L’università può conferire assegni di ricerca a studiosi in possesso di un curriculum scientifico-professionale idoneo allo svolgimento di un programma di ricerca specifico, sotto la supervisione di un responsabile scientifico. L’assegnista di ricerca è una figura di elevata professionalità scientifica, individuata mediante un concorso pubblico, che svolge l’attività connessa al programma di ricerca oggetto del bando, in autonomia operativa.

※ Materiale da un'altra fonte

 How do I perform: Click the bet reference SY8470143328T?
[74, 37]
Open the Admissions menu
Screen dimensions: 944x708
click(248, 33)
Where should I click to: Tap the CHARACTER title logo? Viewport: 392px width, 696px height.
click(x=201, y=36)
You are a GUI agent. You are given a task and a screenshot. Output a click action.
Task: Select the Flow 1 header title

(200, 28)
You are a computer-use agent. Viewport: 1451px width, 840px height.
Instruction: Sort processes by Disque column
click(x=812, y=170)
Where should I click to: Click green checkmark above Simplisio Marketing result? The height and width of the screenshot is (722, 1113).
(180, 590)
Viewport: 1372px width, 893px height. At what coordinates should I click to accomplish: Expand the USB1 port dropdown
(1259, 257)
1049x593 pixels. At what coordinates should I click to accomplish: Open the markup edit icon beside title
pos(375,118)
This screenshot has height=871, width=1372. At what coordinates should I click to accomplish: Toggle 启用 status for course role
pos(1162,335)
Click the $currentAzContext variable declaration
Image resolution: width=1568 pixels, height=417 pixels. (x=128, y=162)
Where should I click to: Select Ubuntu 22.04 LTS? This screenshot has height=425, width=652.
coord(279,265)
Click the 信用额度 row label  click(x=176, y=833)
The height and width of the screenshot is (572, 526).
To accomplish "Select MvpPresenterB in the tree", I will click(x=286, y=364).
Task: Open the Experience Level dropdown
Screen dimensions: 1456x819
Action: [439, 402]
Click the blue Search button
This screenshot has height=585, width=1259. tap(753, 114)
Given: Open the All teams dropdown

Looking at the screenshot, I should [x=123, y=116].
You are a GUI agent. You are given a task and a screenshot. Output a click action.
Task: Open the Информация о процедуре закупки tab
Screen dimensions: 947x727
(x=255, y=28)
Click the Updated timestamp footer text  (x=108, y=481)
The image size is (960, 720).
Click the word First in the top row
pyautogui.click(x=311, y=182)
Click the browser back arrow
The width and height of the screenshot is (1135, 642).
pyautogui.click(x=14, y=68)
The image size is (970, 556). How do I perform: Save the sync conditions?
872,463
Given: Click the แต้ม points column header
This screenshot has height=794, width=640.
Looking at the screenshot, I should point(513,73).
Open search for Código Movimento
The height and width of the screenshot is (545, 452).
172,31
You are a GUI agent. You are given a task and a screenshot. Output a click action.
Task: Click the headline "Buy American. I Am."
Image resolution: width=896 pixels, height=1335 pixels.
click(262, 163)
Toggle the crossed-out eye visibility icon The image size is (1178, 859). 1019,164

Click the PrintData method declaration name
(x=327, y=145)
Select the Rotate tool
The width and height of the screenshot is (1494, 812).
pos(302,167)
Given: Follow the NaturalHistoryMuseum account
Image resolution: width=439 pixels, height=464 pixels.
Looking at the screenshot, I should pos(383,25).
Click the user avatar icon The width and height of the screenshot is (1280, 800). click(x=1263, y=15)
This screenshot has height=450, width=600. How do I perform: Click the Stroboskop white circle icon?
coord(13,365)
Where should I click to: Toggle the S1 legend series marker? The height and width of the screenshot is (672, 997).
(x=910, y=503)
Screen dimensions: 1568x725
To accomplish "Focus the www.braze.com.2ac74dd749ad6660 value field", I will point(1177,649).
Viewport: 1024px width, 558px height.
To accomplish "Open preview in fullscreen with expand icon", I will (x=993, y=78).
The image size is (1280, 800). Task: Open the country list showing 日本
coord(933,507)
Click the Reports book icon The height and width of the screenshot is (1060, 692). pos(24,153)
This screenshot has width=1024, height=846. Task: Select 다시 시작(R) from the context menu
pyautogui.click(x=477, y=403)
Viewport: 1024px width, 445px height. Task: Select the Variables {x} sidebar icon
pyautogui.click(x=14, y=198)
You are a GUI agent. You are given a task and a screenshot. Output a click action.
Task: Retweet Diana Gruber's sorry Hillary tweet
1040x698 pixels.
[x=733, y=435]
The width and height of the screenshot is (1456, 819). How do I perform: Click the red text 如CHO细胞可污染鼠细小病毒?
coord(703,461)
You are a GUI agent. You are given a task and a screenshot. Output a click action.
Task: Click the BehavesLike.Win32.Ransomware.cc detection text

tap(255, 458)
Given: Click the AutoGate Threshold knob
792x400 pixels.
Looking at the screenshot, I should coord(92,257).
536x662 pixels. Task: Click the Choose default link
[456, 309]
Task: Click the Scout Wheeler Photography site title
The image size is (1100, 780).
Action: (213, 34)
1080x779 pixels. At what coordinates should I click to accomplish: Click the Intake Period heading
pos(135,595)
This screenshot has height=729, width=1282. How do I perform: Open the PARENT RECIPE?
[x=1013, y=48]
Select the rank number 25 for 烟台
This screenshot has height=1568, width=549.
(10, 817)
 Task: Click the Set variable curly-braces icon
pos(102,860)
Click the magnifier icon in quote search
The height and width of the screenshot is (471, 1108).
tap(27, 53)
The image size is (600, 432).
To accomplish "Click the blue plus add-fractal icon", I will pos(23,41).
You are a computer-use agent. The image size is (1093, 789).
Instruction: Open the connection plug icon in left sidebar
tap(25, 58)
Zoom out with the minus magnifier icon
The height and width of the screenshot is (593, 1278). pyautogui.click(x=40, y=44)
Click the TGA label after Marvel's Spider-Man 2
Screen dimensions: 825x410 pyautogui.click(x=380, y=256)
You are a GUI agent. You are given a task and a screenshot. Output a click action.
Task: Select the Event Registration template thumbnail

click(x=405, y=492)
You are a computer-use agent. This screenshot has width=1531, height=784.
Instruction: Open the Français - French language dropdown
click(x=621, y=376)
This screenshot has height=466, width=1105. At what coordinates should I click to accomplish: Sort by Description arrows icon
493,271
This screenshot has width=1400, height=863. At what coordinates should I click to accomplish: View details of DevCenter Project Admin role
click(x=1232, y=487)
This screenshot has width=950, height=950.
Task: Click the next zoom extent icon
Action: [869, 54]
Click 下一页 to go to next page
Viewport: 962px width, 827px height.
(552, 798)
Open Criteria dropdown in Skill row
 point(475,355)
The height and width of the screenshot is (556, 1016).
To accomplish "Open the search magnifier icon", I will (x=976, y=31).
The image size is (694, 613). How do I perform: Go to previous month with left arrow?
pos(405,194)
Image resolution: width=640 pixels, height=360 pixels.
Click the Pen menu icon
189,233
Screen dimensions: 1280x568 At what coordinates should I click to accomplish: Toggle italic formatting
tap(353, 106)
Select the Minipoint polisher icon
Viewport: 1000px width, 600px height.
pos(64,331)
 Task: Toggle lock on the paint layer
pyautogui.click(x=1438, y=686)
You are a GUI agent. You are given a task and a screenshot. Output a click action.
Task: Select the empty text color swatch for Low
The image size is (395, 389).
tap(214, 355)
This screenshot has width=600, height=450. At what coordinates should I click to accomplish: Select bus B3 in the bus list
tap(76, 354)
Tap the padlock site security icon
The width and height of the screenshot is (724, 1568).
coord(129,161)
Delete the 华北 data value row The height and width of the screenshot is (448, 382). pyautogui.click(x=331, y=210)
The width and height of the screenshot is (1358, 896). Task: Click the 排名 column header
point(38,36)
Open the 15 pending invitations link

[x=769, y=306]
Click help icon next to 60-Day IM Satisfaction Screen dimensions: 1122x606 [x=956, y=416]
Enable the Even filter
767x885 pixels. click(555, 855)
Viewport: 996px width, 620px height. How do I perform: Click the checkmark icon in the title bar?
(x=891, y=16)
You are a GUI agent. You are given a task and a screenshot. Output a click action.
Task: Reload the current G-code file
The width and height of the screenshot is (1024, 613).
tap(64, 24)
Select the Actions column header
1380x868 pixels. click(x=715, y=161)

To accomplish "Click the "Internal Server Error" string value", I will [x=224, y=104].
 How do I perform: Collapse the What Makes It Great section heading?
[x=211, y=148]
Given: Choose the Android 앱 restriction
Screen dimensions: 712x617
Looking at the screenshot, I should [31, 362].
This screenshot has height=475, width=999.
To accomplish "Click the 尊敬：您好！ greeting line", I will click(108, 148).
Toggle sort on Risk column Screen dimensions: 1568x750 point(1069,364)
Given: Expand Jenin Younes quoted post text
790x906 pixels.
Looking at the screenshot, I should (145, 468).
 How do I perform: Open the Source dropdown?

Gli assegni di ricerca non sono più attivabili dal 01/01/2025. La Legge attuale, L. 240/2010, art. 22 comma 1, prevede che i “contratti di ricerca” (che hanno sostituito gli Assegni di Ricerca), possano essere “finanziati da soggetti terzi, sia pubblici che privati, sulla base di specifici accordi o convenzioni”. Lo stesso vale per gli incarichi post-doc, art. 22 bis comma 1 della Legge 240/2010. 

Vantaggi per le imprese

  • Possibilità di risolvere problemi specifici che richiedono attività di ricerca
  • Accesso a conoscenze e competenze aggiornate e avanzate attraverso personale altamente qualificato, in grado di contribuire attivamente alle attività d’innovazione aziendale

 Agevolazioni fiscali

  • Deducibilità ed agevolazioni per liberalità: sono integralmente deducibili dal reddito del soggetto erogante, entro il 2% del reddito d’impresa dichiarato, i fondi trasferiti per il finanziamento della ricerca, a titolo di contributo o liberalità, dalle società e dagli altri soggetti passivi dell’imposta sul reddito delle società (IRES) a favore delle Università.

Modalità di attivazione

Imprese e soggetti esterni possono finanziare totalmente o parzialmente il costo dell’assegno, tramite un’erogazione liberale o mediante una convenzione con l’Ateneo.

Per informazioni è possibile contattare l'Ufficio di Ateneo competente

Durata

La durata minima dell’assegno di ricerca è di un anno con possibilità di rinnovo fino a sei anni, per ciascuna persona.